# START OF Record extracts

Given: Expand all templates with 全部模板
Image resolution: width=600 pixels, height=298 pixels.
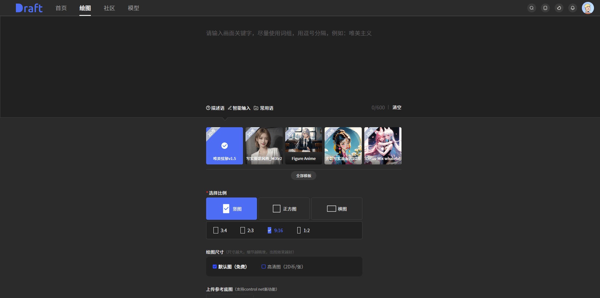Looking at the screenshot, I should coord(303,176).
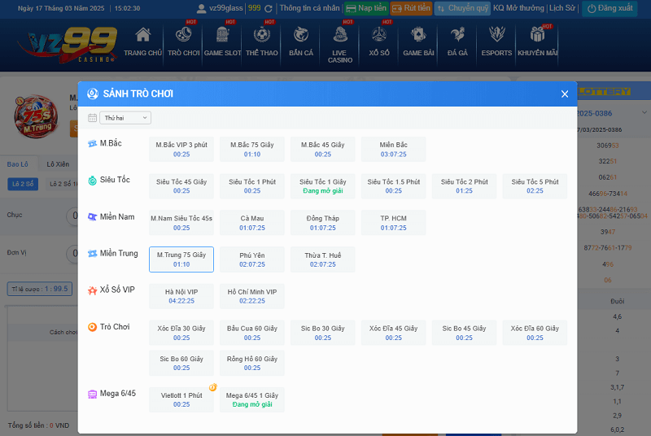Click the calendar icon beside the day selector
This screenshot has width=651, height=436.
(92, 118)
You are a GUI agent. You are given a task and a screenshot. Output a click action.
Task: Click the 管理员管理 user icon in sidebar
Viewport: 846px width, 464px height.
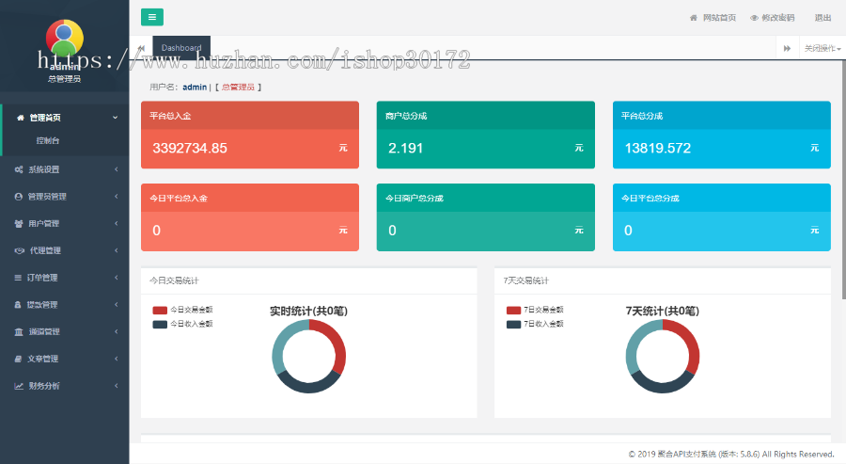tap(19, 197)

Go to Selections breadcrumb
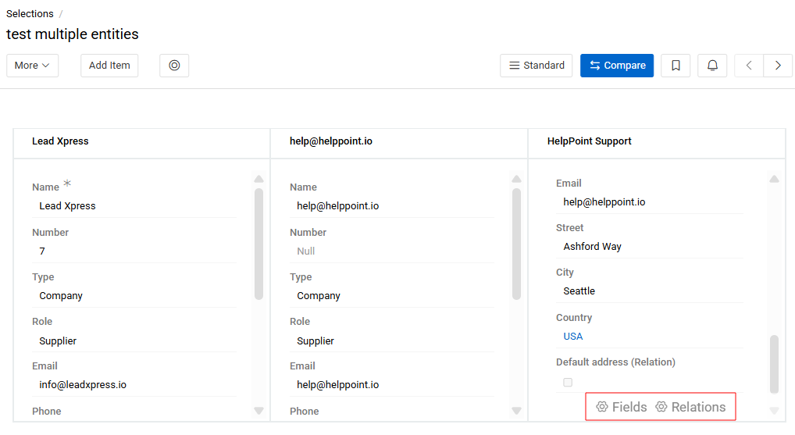[30, 13]
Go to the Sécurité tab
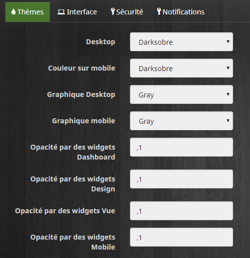Image resolution: width=250 pixels, height=258 pixels. click(x=127, y=12)
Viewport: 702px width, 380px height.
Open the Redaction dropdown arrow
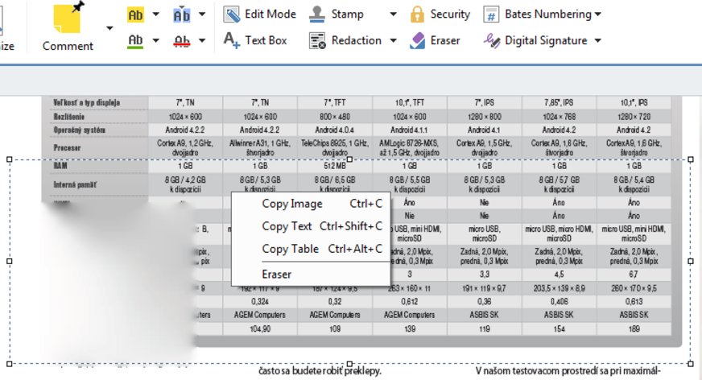pyautogui.click(x=394, y=40)
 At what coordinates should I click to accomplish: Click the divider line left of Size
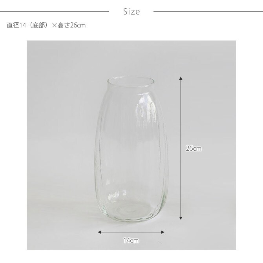point(55,11)

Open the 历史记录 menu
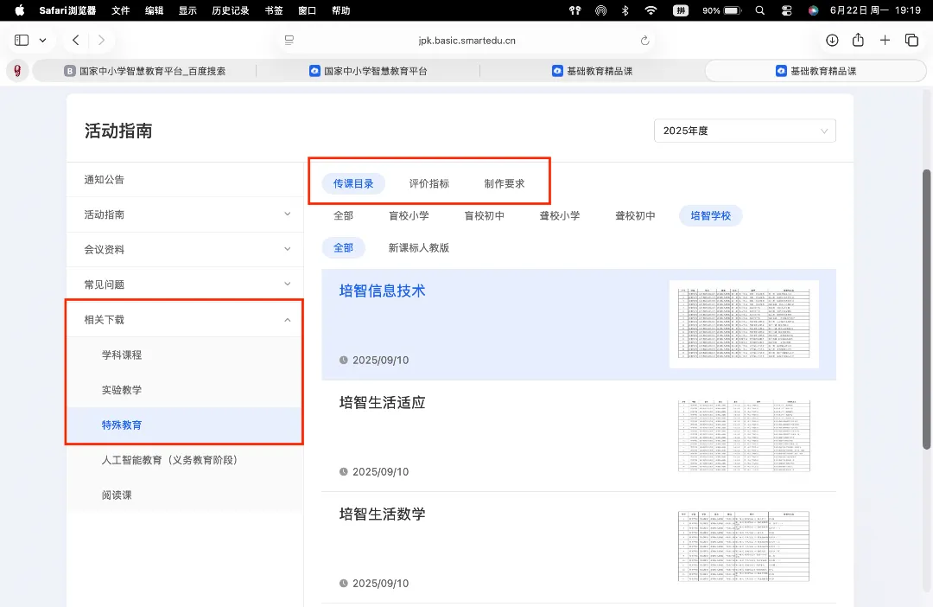(231, 10)
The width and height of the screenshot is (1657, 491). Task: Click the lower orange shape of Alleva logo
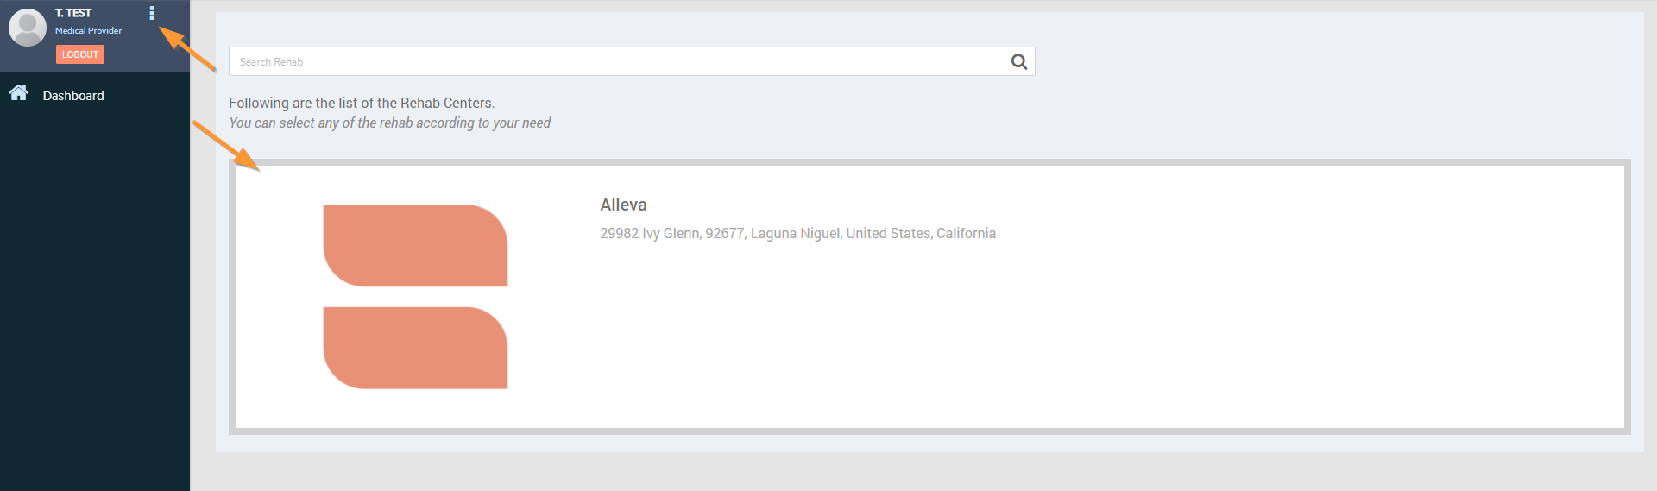click(415, 348)
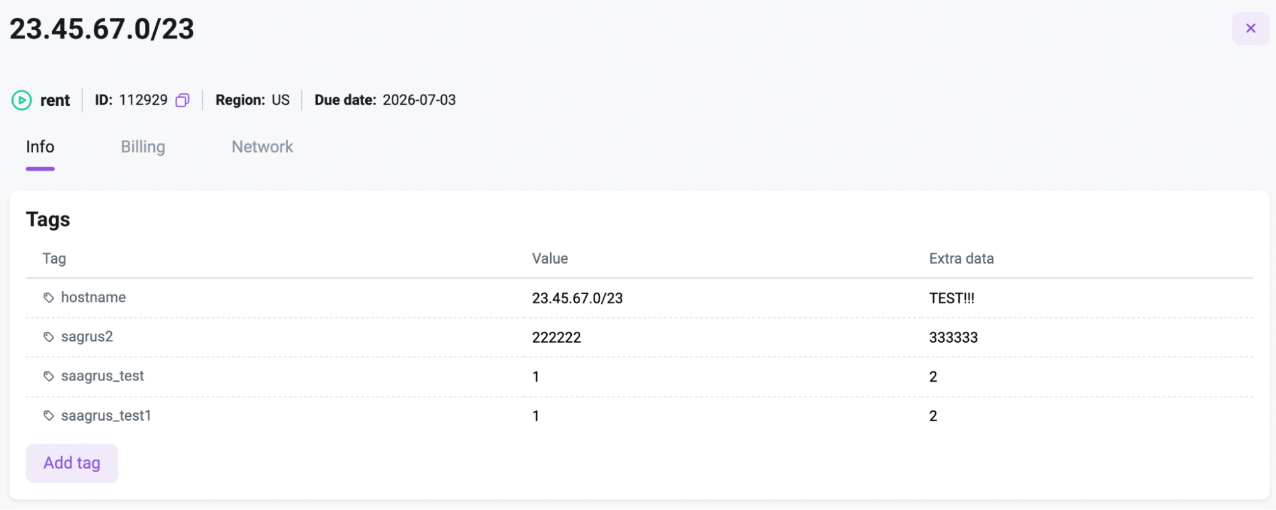The height and width of the screenshot is (510, 1276).
Task: Click the tag icon beside saagrus_test1
Action: click(49, 416)
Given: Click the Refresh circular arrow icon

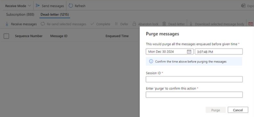Looking at the screenshot, I should [71, 6].
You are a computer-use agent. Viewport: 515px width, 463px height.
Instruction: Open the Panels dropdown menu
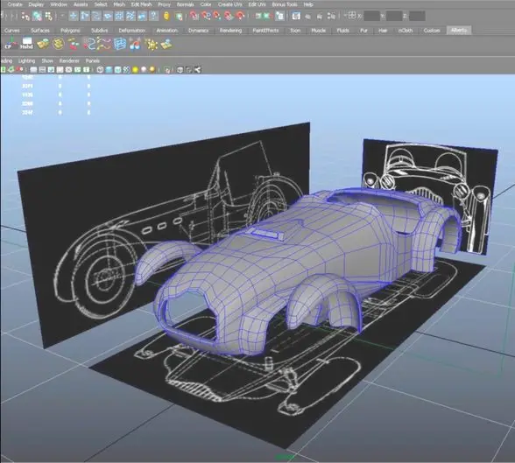point(92,60)
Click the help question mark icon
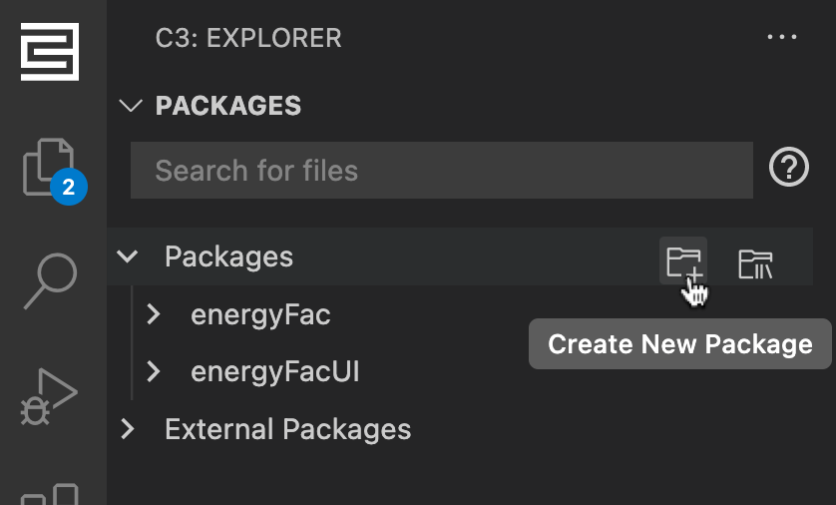 tap(789, 168)
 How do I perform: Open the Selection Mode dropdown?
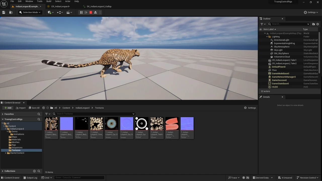pyautogui.click(x=30, y=12)
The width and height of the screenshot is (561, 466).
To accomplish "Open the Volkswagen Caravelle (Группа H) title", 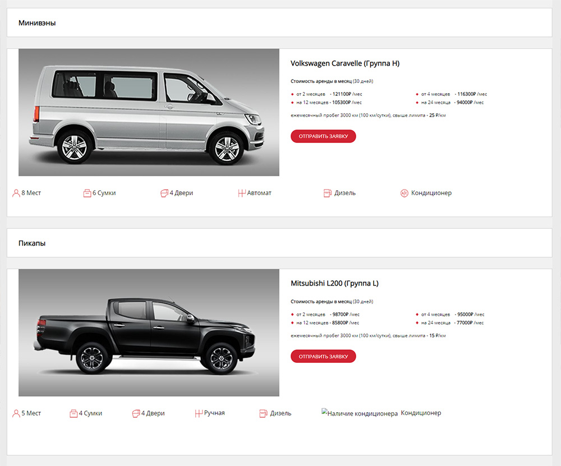I will point(345,63).
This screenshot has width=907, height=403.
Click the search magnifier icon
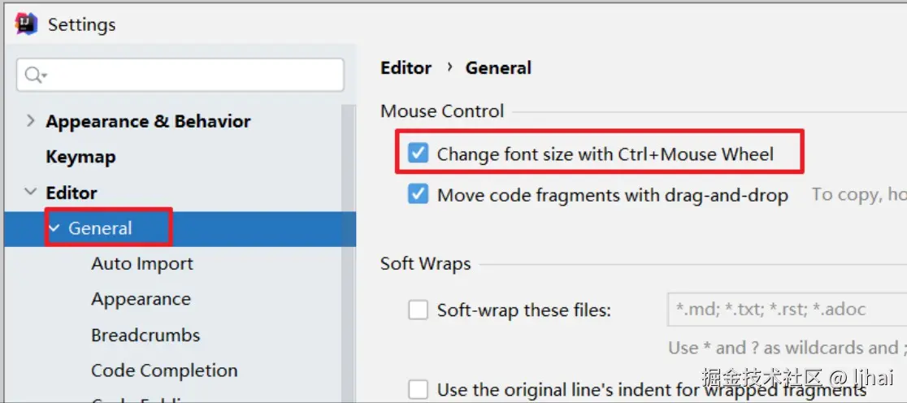click(34, 76)
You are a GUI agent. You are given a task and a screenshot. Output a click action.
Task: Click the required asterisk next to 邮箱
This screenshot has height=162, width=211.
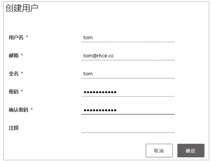(x=22, y=55)
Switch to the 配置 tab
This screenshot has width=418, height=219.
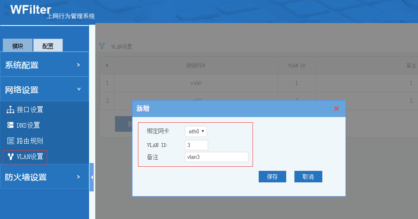(x=48, y=46)
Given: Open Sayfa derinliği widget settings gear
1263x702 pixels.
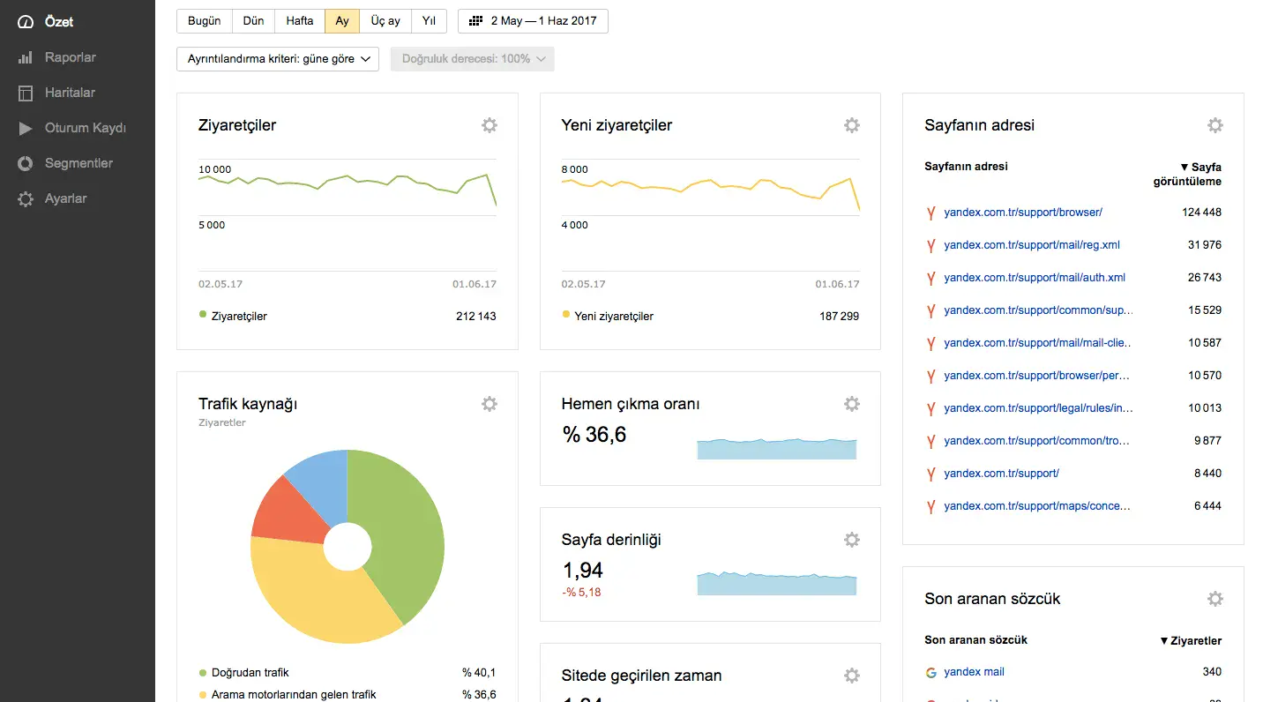Looking at the screenshot, I should 851,540.
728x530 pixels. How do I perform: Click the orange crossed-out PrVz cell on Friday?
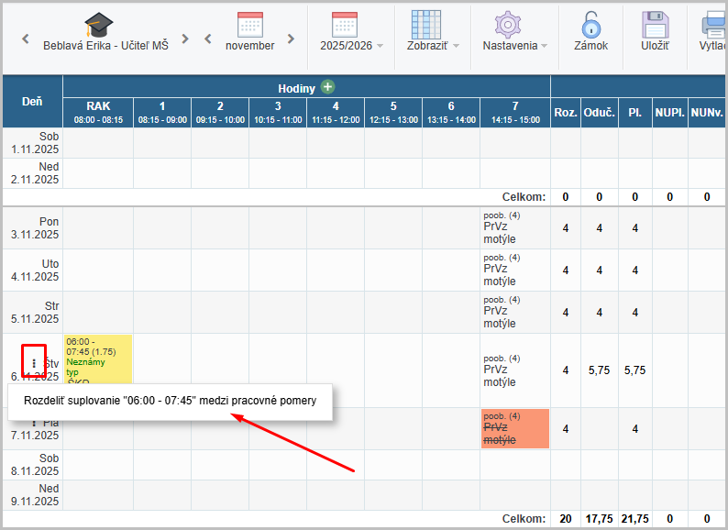(514, 428)
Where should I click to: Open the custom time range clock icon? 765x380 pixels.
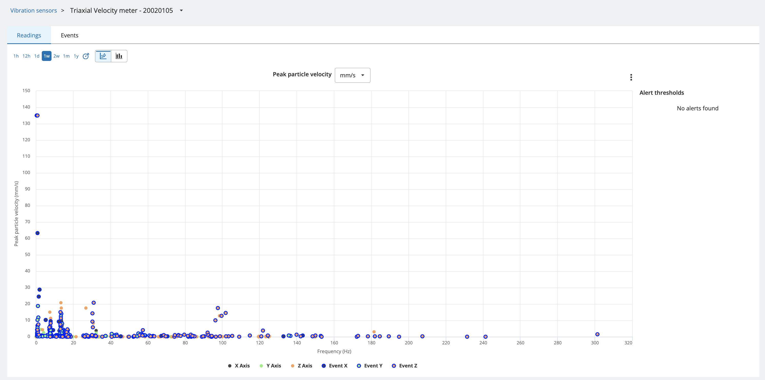coord(86,56)
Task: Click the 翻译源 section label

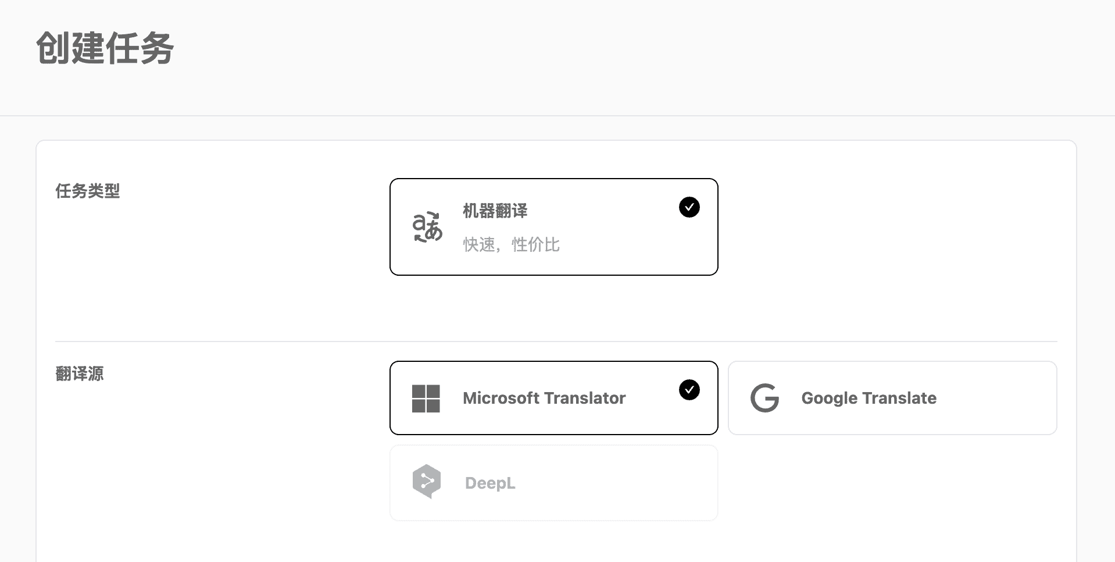Action: (79, 374)
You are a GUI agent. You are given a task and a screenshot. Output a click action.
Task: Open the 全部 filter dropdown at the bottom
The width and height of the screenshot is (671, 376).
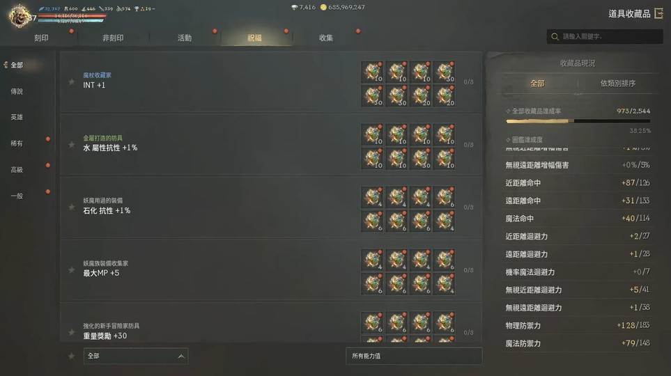(136, 356)

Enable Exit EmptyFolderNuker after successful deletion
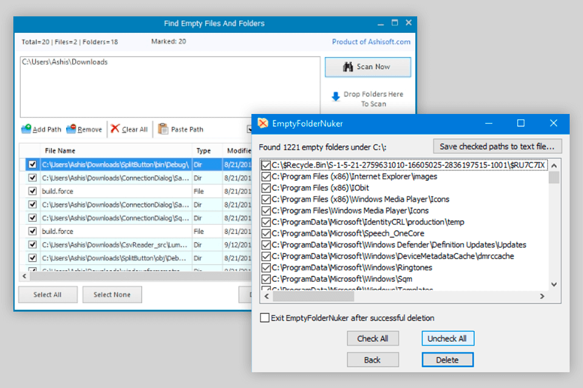click(264, 318)
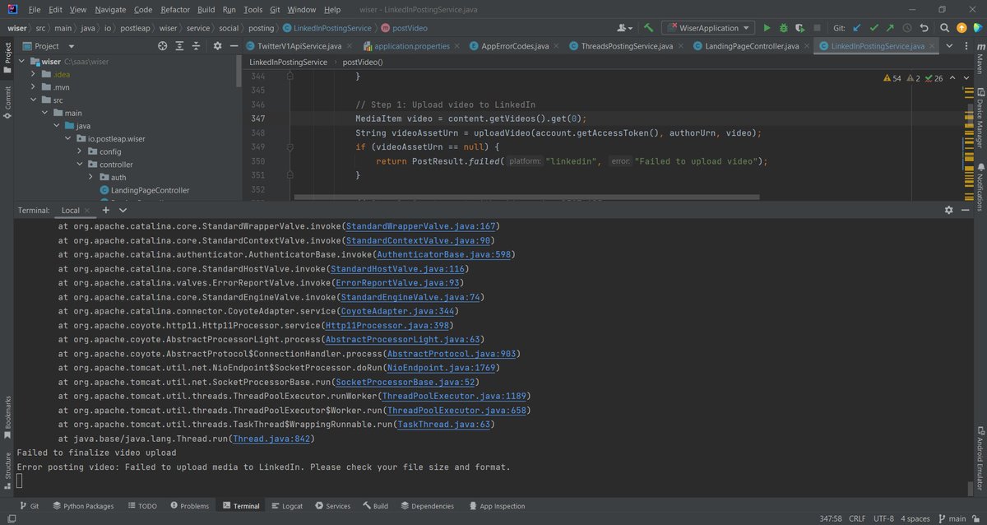Push commits using the Git push arrow icon
The height and width of the screenshot is (525, 987).
(x=890, y=27)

# END OF Record extracts

Set problem —
Starting at the line containing "Given: Open Sayfa" and ending at the last line of the records, express those lines as a numbered list with blank lines left out. Leave the pictures out of the list.

Written answer —
1. Given: Open Sayfa derinliği widget settings gear
2. 1263x702 pixels.
3. Looking at the screenshot, I should 851,540.
4. 728x530 pixels. How do I perform: Click the orange crossed-out PrVz cell on Friday?
5. (514, 428)
6. Where should I click to: Open the custom time range clock icon? 765x380 pixels.
7. coord(86,56)
8. Task: Click the 翻译源 section label
9. Action: (79, 374)
10. You are a GUI agent. You are given a task and a screenshot. Output a click action.
11. Task: Open the 全部 filter dropdown at the bottom
12. The width and height of the screenshot is (671, 376).
13. (136, 356)
14. Enable Exit EmptyFolderNuker after successful deletion
15. click(264, 318)
16. Push commits using the Git push arrow icon
17. The height and width of the screenshot is (525, 987).
18. (x=890, y=27)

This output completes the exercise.